Ach so, dann ist ja alles klar. Tatsache ist, dass seit Peters‘ Amtsantritt reichlich Gelder für neue Athletik-Trainer bereitgestellt wurde, aber damit ist’s auch schon wieder vorbei. Einstellungsstopp heißt das Zauberwort, aber dafür gibt es andere lustige Features. So hat sich z.B. Ersatzdirektor Pletz etwas besonders geiles ausgedacht, er hat für die Nachwuchsspieler Whats App-Gruppen ins Leben gerufen, extrem modern. In diesen Gruppen werden spaßige Videos durch den Orbit geschickt, die 14-18Jährigen lachen sich schlapp.

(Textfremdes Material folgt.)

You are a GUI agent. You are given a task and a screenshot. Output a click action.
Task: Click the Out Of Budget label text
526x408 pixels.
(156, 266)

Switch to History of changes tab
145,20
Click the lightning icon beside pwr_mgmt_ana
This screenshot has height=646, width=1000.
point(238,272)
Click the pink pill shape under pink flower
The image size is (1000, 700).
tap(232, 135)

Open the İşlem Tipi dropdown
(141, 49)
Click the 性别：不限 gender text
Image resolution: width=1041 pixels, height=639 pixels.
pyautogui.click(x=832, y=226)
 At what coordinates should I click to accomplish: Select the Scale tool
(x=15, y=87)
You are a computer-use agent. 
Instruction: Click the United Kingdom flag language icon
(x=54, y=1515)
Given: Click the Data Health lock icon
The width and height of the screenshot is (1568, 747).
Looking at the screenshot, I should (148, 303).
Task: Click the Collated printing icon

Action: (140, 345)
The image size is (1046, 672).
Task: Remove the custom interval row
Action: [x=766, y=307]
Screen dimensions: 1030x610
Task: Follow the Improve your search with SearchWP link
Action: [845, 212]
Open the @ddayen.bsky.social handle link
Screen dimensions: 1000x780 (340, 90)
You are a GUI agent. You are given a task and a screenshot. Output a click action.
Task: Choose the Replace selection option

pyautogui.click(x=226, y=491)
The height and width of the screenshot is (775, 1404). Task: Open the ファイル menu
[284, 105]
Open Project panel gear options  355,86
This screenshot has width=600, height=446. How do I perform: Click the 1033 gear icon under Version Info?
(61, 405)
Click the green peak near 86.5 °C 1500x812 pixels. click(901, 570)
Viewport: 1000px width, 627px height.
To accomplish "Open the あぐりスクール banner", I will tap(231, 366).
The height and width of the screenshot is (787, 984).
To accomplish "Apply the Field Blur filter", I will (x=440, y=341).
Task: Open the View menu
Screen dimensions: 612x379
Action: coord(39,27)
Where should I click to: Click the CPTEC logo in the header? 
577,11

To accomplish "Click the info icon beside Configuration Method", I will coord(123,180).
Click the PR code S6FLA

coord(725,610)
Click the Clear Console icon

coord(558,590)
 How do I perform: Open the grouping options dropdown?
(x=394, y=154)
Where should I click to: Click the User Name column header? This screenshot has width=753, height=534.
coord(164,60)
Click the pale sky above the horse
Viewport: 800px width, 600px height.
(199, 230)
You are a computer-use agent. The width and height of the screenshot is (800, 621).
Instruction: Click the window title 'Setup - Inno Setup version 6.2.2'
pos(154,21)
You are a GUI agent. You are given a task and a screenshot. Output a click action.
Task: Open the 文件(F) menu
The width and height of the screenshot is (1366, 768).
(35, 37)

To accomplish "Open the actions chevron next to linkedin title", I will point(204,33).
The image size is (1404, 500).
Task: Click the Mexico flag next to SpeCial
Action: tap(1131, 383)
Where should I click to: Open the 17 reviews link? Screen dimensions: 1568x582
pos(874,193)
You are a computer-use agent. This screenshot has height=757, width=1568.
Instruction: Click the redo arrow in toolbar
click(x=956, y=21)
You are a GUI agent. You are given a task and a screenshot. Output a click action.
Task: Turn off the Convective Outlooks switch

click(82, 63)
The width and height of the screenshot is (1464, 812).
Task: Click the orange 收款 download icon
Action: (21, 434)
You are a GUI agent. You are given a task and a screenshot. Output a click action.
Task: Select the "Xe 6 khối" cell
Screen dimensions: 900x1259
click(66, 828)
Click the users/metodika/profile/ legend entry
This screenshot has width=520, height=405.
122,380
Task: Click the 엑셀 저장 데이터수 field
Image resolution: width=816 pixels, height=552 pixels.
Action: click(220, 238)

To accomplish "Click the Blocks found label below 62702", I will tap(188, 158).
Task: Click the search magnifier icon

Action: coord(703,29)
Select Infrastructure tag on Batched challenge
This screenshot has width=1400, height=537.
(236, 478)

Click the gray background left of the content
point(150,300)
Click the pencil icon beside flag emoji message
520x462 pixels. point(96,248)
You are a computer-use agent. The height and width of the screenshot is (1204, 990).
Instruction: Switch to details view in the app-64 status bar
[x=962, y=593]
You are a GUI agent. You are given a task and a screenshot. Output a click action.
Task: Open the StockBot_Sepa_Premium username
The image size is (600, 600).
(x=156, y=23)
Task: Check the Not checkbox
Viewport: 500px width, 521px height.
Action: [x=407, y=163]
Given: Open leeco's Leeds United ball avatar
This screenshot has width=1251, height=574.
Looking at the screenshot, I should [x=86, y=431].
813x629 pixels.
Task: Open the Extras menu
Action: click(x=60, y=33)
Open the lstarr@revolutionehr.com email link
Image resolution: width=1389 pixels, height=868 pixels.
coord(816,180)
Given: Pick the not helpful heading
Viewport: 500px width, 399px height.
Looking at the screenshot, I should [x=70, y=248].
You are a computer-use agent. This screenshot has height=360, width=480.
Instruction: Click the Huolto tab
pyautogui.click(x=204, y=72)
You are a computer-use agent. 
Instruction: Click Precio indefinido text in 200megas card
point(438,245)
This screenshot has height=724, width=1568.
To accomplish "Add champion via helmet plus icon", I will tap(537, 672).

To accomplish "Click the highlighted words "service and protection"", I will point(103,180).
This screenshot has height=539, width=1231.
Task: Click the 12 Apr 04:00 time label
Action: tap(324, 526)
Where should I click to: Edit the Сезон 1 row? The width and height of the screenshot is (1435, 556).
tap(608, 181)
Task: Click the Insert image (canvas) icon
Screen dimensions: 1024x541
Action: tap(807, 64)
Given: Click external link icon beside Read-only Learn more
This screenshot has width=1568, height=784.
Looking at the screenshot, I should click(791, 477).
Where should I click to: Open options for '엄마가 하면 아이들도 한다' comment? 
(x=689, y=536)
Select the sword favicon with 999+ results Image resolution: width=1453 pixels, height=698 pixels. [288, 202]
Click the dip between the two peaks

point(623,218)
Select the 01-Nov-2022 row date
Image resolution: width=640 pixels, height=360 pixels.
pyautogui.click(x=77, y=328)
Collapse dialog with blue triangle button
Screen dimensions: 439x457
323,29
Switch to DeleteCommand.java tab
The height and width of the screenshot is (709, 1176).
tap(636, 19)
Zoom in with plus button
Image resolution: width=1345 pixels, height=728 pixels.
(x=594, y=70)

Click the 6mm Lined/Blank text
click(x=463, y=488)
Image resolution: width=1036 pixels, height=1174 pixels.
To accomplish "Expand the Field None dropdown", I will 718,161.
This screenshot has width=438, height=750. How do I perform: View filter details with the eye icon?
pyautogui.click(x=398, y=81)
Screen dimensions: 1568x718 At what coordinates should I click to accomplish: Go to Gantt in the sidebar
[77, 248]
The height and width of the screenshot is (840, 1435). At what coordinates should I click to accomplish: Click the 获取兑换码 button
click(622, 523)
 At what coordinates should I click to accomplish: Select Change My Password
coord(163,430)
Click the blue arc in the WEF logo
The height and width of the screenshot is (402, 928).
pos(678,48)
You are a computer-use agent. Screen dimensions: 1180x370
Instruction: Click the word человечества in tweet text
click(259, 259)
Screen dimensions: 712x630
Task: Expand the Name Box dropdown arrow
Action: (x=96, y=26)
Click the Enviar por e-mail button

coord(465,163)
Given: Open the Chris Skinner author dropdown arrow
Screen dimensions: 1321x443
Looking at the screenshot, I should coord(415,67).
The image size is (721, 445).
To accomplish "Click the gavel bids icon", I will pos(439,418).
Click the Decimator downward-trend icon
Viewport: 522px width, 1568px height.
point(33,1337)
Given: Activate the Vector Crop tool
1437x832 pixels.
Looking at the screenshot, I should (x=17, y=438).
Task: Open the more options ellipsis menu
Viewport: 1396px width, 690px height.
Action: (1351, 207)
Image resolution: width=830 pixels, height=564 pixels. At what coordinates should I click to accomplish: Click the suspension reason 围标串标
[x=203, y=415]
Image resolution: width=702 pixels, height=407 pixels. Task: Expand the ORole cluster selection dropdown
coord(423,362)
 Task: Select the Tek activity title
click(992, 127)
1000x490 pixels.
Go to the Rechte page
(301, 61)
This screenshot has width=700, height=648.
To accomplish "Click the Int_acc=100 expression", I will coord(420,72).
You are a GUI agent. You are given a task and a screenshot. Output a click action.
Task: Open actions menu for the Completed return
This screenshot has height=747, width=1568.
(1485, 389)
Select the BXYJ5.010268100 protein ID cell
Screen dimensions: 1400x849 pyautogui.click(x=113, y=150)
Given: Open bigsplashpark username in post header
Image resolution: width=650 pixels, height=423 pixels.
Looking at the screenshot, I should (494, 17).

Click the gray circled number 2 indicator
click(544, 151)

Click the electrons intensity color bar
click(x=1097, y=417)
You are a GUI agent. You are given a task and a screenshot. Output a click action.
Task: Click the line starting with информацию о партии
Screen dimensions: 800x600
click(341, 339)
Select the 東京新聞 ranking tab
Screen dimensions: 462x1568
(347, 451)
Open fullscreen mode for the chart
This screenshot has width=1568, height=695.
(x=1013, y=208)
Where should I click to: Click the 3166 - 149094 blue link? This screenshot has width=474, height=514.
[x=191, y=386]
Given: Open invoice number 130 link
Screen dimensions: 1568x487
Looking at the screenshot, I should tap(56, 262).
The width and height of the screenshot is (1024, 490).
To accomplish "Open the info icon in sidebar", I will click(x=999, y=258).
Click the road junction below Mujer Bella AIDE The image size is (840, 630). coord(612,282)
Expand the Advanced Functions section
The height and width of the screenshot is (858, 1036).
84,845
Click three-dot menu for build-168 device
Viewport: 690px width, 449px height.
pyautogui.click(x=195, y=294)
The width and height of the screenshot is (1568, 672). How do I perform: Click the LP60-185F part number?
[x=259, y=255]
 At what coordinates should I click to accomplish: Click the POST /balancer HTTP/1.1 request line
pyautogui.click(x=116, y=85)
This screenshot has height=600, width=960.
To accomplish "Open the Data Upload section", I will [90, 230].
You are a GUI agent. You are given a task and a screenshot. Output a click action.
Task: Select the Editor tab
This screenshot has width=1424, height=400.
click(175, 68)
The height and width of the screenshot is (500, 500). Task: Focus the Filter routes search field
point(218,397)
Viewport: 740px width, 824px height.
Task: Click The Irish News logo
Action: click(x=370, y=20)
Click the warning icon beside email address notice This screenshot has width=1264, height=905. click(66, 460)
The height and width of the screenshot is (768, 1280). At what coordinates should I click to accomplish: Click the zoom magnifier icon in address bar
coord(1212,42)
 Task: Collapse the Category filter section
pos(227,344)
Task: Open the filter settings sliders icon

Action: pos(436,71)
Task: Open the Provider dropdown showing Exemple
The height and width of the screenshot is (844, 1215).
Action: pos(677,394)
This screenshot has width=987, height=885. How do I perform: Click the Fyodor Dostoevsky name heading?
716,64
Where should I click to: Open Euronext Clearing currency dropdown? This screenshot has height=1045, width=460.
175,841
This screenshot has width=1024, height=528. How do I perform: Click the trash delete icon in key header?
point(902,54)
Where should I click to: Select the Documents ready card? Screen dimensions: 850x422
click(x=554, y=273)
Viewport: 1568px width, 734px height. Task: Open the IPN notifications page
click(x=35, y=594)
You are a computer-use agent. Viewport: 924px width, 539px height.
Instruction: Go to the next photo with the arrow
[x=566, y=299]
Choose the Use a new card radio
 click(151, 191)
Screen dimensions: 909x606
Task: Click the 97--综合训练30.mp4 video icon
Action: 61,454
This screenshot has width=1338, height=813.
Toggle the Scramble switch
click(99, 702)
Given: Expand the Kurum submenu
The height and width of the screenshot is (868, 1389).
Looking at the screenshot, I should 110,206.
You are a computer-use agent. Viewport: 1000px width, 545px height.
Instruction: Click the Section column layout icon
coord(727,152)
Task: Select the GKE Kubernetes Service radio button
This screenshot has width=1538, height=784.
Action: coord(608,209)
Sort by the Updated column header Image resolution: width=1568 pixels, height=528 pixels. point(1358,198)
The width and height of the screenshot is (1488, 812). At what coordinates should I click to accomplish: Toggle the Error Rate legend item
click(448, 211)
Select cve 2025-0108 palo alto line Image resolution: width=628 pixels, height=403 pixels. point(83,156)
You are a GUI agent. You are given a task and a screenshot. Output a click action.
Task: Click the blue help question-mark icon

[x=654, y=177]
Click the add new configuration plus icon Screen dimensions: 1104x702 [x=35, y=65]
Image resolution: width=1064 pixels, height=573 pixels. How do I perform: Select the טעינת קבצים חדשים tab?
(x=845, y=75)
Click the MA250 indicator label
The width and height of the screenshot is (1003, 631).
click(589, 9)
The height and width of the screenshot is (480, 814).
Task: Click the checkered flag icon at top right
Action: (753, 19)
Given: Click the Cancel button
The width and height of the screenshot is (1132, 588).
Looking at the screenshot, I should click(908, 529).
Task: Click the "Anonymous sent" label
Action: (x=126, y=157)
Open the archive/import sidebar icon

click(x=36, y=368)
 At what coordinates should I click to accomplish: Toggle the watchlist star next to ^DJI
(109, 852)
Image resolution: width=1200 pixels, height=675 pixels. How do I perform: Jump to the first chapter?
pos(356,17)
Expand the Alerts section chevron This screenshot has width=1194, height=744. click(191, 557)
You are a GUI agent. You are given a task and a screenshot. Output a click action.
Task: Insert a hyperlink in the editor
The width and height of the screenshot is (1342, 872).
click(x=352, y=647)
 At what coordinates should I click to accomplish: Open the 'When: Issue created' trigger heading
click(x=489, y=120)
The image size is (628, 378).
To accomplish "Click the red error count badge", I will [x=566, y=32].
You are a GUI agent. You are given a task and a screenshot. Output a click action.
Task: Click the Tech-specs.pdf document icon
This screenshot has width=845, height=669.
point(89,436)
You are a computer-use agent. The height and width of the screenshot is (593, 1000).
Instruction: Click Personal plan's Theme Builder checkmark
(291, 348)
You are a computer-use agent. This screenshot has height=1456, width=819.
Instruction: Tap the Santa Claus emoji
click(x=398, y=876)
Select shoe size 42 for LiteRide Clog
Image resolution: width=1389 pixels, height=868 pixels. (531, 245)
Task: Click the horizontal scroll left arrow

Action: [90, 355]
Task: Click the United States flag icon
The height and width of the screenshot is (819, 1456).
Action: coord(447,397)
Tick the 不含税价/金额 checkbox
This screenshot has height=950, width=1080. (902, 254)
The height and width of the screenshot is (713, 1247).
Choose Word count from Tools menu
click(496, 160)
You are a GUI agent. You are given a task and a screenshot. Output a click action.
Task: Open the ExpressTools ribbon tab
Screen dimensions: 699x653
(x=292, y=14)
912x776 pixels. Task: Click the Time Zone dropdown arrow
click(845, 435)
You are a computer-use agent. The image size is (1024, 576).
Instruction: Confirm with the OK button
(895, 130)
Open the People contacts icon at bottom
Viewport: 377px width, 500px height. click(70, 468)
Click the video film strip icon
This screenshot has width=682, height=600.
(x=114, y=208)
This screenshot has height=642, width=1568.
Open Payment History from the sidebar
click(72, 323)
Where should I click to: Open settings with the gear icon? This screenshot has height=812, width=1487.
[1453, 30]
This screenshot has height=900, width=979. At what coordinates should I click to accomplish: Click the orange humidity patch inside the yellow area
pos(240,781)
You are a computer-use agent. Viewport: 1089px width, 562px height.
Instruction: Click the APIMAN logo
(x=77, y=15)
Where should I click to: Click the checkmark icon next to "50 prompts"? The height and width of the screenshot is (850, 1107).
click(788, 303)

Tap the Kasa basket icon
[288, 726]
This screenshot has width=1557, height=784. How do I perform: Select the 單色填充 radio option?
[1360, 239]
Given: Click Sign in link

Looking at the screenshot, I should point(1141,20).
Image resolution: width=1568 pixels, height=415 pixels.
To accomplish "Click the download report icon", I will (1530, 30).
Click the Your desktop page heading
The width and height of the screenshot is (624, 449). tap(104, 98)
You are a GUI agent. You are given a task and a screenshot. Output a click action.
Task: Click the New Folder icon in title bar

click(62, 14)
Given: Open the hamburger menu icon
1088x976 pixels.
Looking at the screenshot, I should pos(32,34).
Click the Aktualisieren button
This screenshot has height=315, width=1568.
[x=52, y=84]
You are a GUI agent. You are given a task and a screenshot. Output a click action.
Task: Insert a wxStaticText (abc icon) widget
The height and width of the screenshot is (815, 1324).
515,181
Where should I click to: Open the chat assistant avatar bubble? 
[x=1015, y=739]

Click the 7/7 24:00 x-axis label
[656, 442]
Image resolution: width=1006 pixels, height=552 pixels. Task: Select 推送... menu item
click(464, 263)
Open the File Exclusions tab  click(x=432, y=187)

Aber egal was man tut, die Wahrheit liegt auf dem Platz und auf dem Platz sieht es düster aus.

U23: Platz 13

U19: Platz 10 (von 14)

U17: Platz 6

U16: Platz 13 (Vorletzter)

U15: Platz 2 !!!

U14: Platz 1 (nach 2 Spieltagen)

Fassen wir also zusammen:

Bundesliga: Relegation, mehr als € 53 Mio. an Transferausgaben, 4 Trainer, Affären und Skandale ohne Ende

Regionalliga: Kein Aufstieg, 5 Trainer, in dieser Saison eher Abstiegsgefahr als Aufstiegshoffnung

Nachwuchsbereich: Trainer-Fluktuation, Nicht-Kommunikation, Nur Ja-Sager haben eine Zukunft. Die Mannschaften des HSV performen eher unterdurchschnittlich, die besten Nachwuchsspieler verlassen den Verein.

Aber okay, Didi und Peters hatten ja von einem 5-Jahres-Plan geredet.